Provably efficient representation selection in Low-rank Markov Decision Processes: from online to offline RL

W. Zhang; J. He; D. Zhou; Q. Gu; A. Zhang

2023 UAI UAI 2023

Provably efficient representation selection in Low-rank Markov Decision Processes: from online to offline RL

Abstract

The success of deep reinforcement learning (DRL) lies in its ability to learn a representation that is well-suited for the exploration and exploitation task. To understand how the choice of representation can improve the efficiency of reinforcement learning (RL), we study representation selection for a class of low-rank Markov Decision Processes (MDPs) where the transition kernel can be represented in a bilinear form.

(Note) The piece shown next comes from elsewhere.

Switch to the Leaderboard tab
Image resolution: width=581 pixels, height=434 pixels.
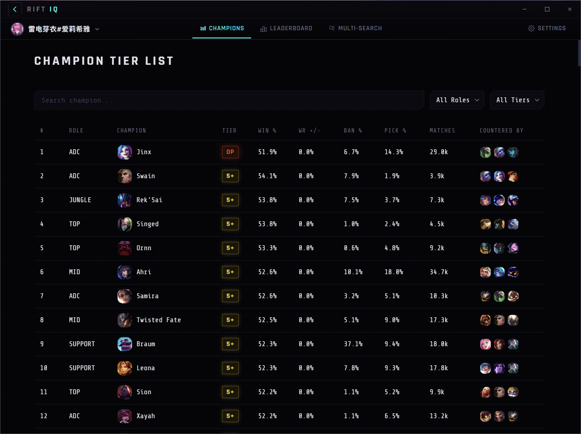pyautogui.click(x=286, y=29)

We propose an efficient algorithm, called ReLEX, for representation learning in both online and offline RL. Specifically, we show that the online version of ReLEX, called ReLEX-UCB, always performs no worse than the state-of-the-art algorithm without representation selection, and achieves a strictly better constant regret if the representation function class has a "coverage" property over the entire state-action space. For the offline counterpart, ReLEX-LCB, we show that the algorithm can find the optimal policy if the representation class can cover the state-action space and achieves gap-dependent sample complexity. This is the first result with constant sample complexity for representation learning in offline RL.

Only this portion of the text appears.